## [Exercise]
In the biography of broadcaster Frederick Dinenage below, list the people named as his co-presenters on the South edition of Coast to Coast.

## [Quoted text]
* * * *

Frederick Edgar Dinenage MBE (born 8 June 1942) is an English author and retired broadcaster and television presenter. His television career spanned nearly 60 years, including the long-running children's programme How and ITV's regional programming in the south of England. Dinenage retired from ITV Meridian on 16 December 2021, after 38 years as a news anchor.

Early life and education
Dinenage was born in Birmingham. He was educated at Portsmouth Grammar School (a state grammar school during the time he attended it; it later became an independent school).

Career
Dinenage has appeared as presenter of many British television programmes (many of them produced by Southern Television, and its successors TVS and Meridian Broadcasting), such as Tell The Truth, How and its successor How 2, as well as the BBC quiz show Pass The Buck and Gambit (produced by Anglia).

News anchor 
Dinenage began his career at Southern Television in 1964, as a presenter on Three Go Round, a part-networked children's programme, alongside actress Diane Keen and future television producer Britt Allcroft.

He later moved onto the station's local news magazine programme, Day By Day, as a reporter and presenter. In later years, he concentrated on sports coverage, hosting the programme's weekly South Sport feature.

Dinenage transferred from Southern to TVS in January 1982, chiefly as a sports presenter and reporter, working on Coast to Coast, Sportshow and The Saturday Match. The following year, he took over from Khalid Aziz as the main anchor for the South edition of Coast to Coast, co-presenting alongside Christopher Peacock, Fern Britton, Debbie Thrower and Mai Davies.

After TVS lost its franchise, Dinenage was retained by Meridian as anchor for the South edition of Meridian Tonight and other non-news regional programmes. His co-anchors included Debbie Thrower, Natasha Kaplinsky, Jane Wyatt and Sangeeta Bhabra.

In October 2021, it was announced that Dinenage would step down from ITV, after 38 years as a news anchor in the south of England. His final edition of ITV News Meridian aired on 16 December 2021.

Other work 
Dinenage spent a brief period in the late 1970s covering regional sport for Yorkshire Television. He also appeared as a relief presenter of the networked ITV Saturday afternoon show, World of Sport - a role which earned him an appearance on the children's Saturday show Tiswas. He also has his own weekly column featured on the magazine of the Southampton local newspaper, Southern Daily Echo.

* * * *

Data entries:
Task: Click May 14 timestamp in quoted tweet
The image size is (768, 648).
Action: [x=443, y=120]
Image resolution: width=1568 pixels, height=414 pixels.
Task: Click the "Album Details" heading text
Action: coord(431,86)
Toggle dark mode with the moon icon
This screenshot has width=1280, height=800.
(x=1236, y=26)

* * * *

## [Solution for this problem]
Christopher Peacock, Fern Britton, Debbie Thrower, Mai Davies